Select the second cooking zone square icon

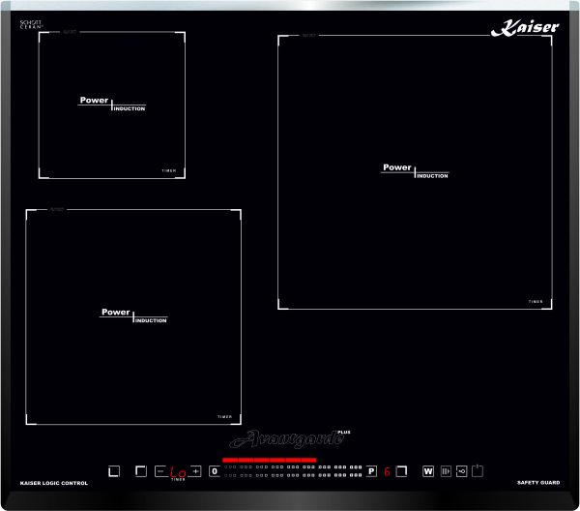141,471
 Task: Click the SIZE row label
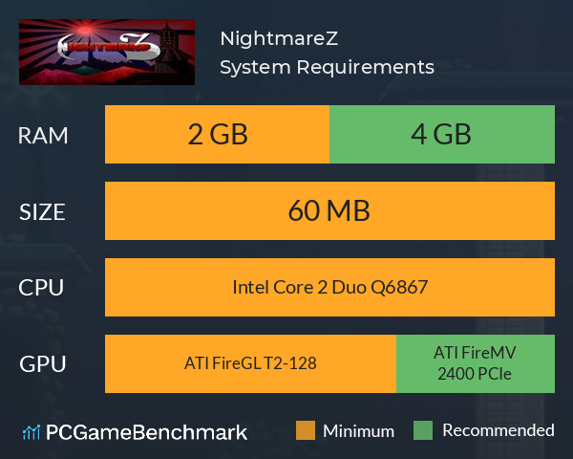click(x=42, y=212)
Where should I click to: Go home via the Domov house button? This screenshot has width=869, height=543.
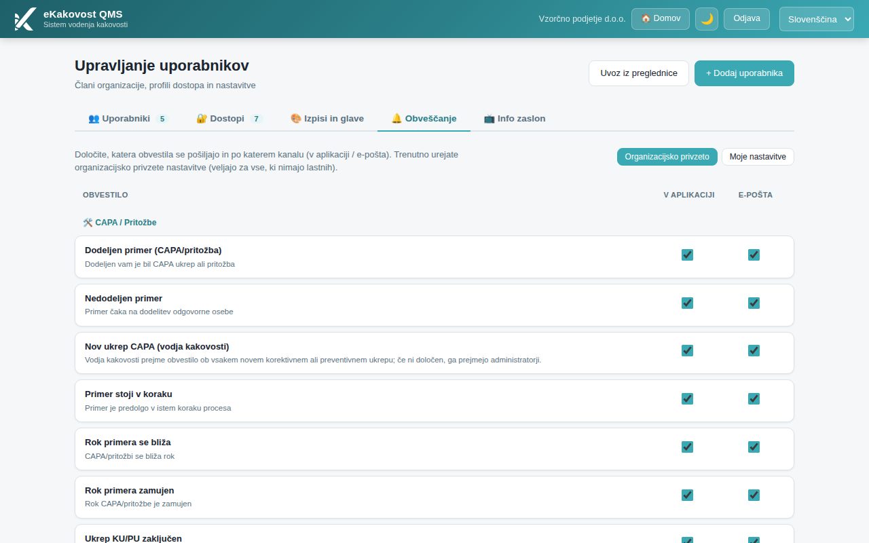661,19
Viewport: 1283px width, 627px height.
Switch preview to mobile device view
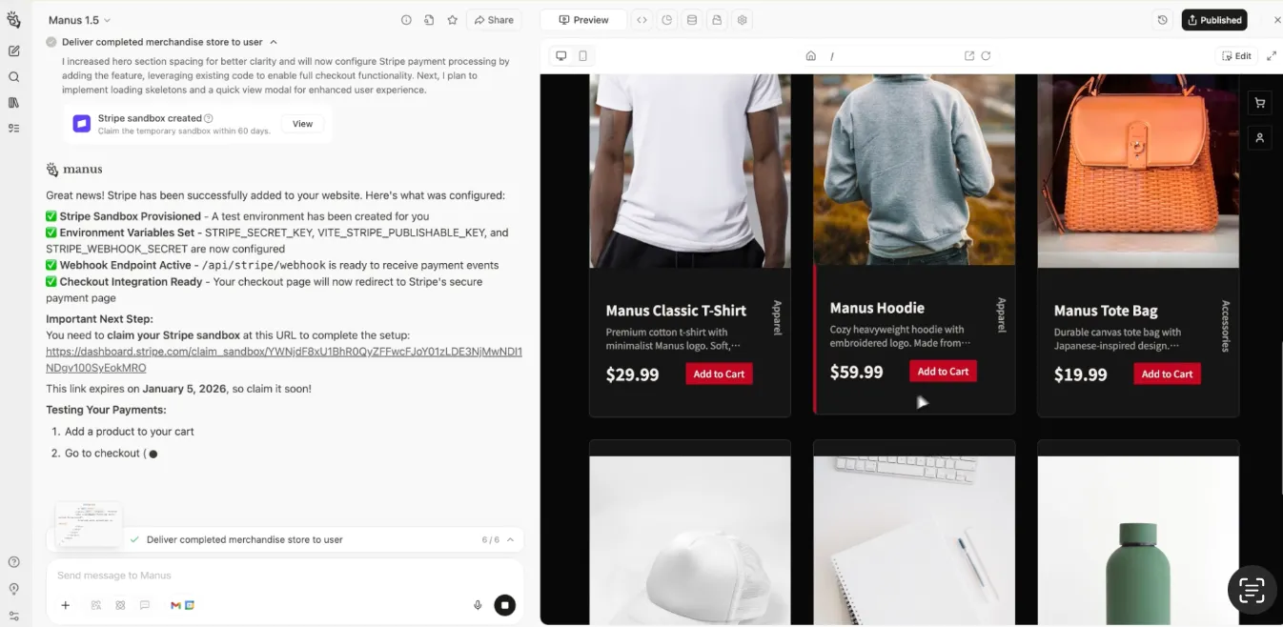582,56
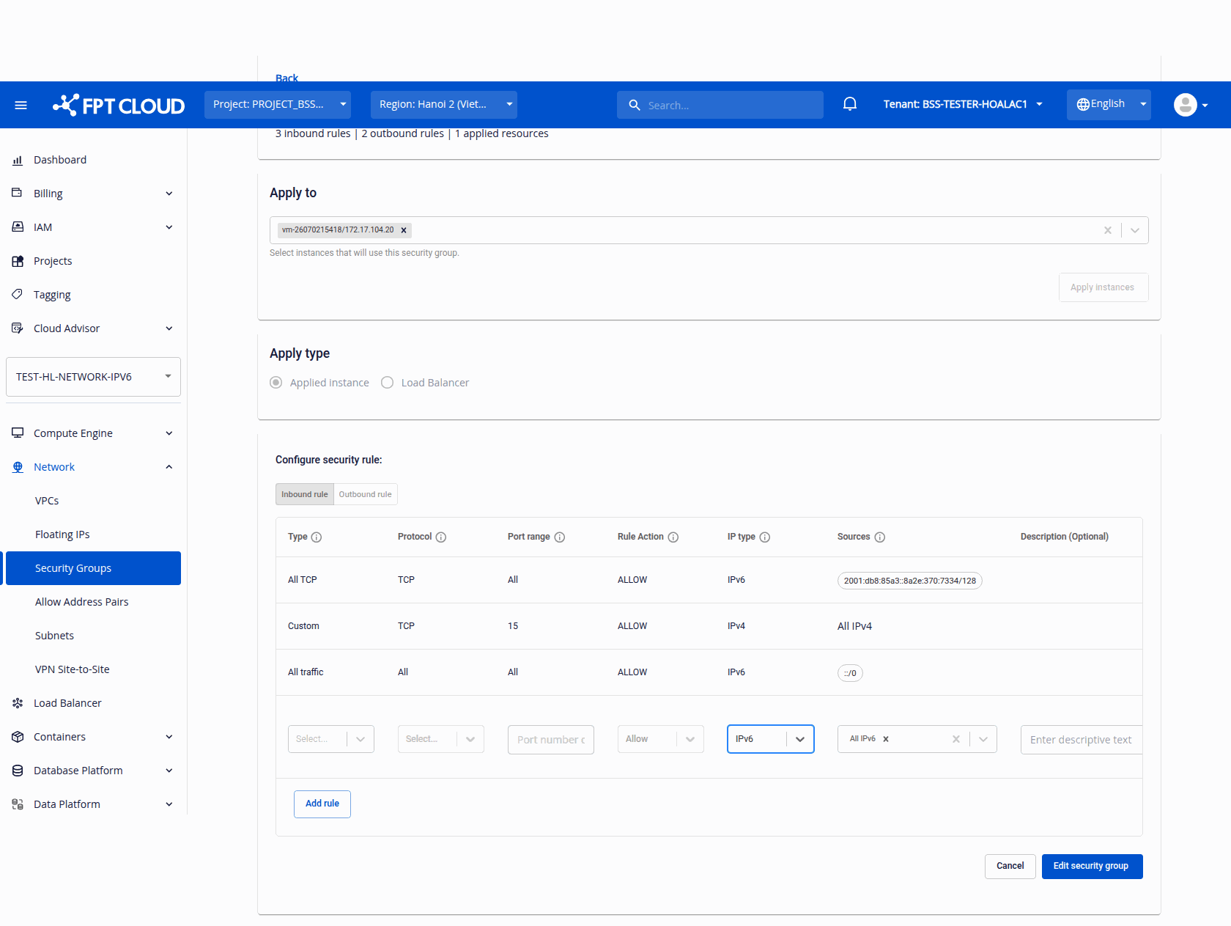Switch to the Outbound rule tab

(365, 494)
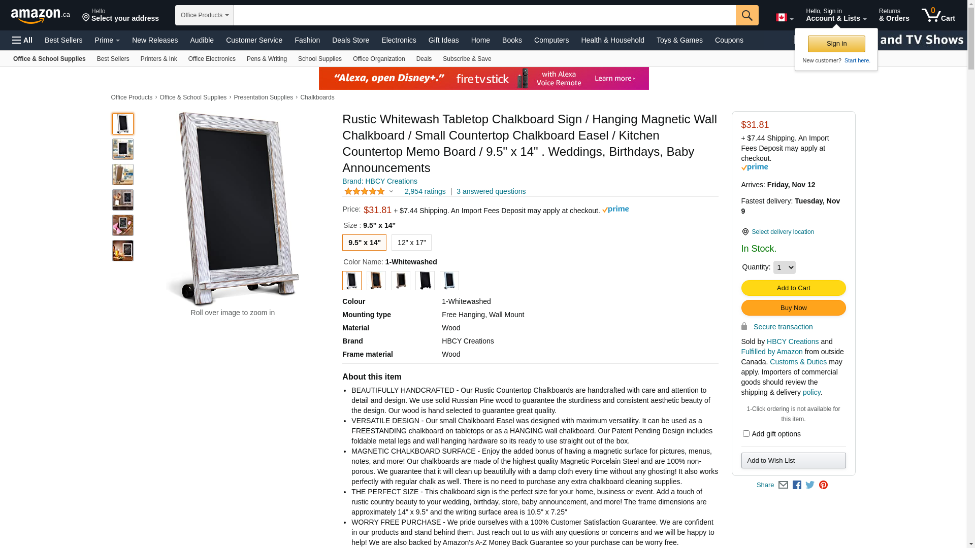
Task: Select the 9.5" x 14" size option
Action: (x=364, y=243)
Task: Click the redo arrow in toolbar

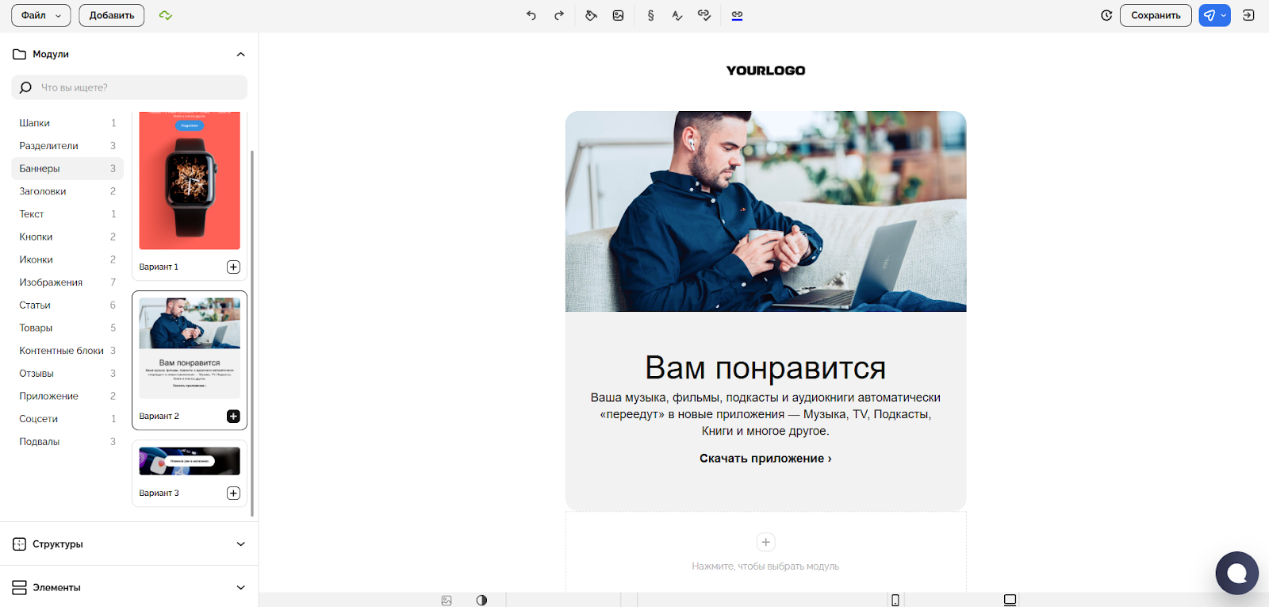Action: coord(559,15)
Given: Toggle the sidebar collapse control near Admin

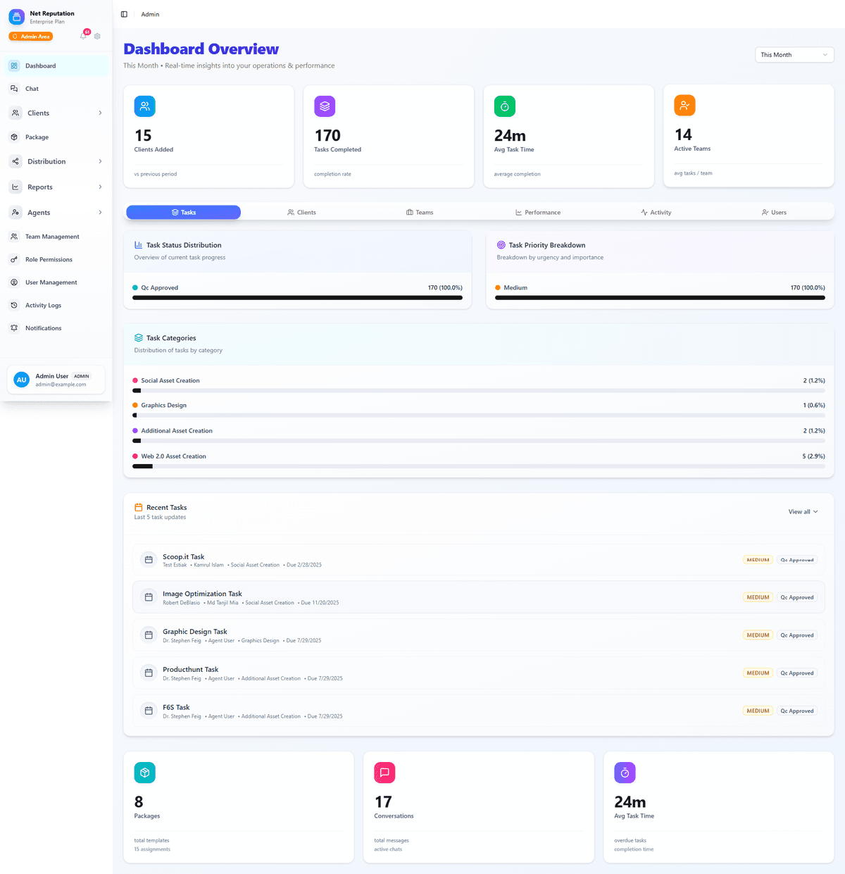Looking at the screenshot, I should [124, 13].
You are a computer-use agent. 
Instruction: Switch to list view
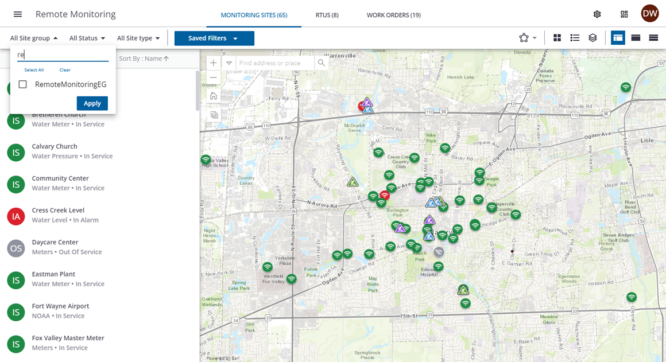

------------------------------------------------------------------------

Copy out each line of the data above that contains the string "width". Case counts.

- **Output of the exercise**:
Where should I click to: Go home via the Domov house button? This screenshot has width=869, height=543.
Viewport: 1283px width, 627px height.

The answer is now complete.